De más está decir que, más allá de las cuentas halagüeñas que hiciera en su mensaje el presidente Peña Nieto, el PRI que le tocó representar se encuentra en el más grave descrédito de su historia. El presidente mismo, cuyo desmejorado rostro contradice sus alentadoras palabras, resultó un verdadero fiasco para la sociedad mexicana, pues su gestión ha estado ensombrecida por la corrupción, la impunidad, la crisis económica, la violencia y el descarado intervencionismo de los Estados Unidos, quien ha puesto a nuestro país a su total servicio, igual o peor a como lo ha hecho con otros países latinoamericanos en otros momentos históricos, en especial durante la Guerra fría.
El PRI es un partido muerto, de eso nadie tenemos la menor duda, pero –y esto es lo más lamentable- no existe un partido o agrupación política que pueda hacerle frente para 2018. Si bien López Obrador, que representaría a la opción izquierdista de la partidocracia nacional, despunta en las encuestas y empieza a erigirse como el principal “enemigo” a vencer, su Movimiento de Regeneración Nacional (Morena) no ha conseguido ni una sólida estructura interna (capaz y competente, que pueda enfrentar las duras problemáticas del país) ni tampoco se ve que logre hacer un frente común con el resto de las izquierdas nacionales, aunque ya esté despertando varias simpatías, las más recientes en el PRD, instituto político que más bien naufraga.
Así que mientras el PRI no tenga frente a sí a un frente amplio opositor (algo parecido a la Unión Nacional Opositora nicaragüense o la Concertación de Partidos por la Democracia chilena), éste partido no perderá la presidencia aunque (sonará paradójico) la pierda. Es decir: el PRI, por lo menos desde las últimas dos décadas, se ha dedicado a intervenir partidos, fusionarse en otros (sus eternos aliados) y en dividir (con éxito) a los pocos que le quedan de adversarios reales (ahora parece ser que sólo Morena), de forma que aunque se venza otro partido u otro rostro llegue a la presidencia, si éste es controlado por el mismo PRI, nada habrá realmente cambiado para el país. Esto explica, más o menos de manera sucinta, el fracaso de la partidocracia en México.

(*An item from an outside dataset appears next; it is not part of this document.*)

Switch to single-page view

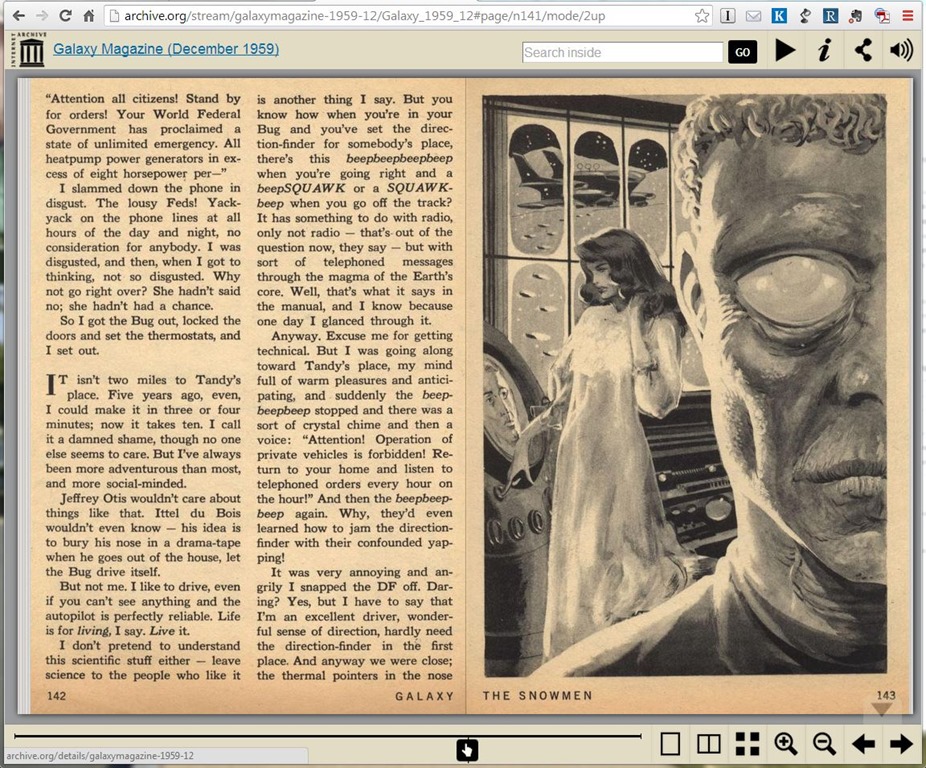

Lo que hace falta para que el rumbo de la historia mexicana cambie realmente es que un sector importante de las élites que la gobiernan decidan dejar sus privilegios (o parte de ellos), unirse a las causas más apremiantes del pueblo y luchen por devolverles su dignidad.
Lamentablemente: no se ve a lo lejos a nadie todavía con ganas de hacerlo.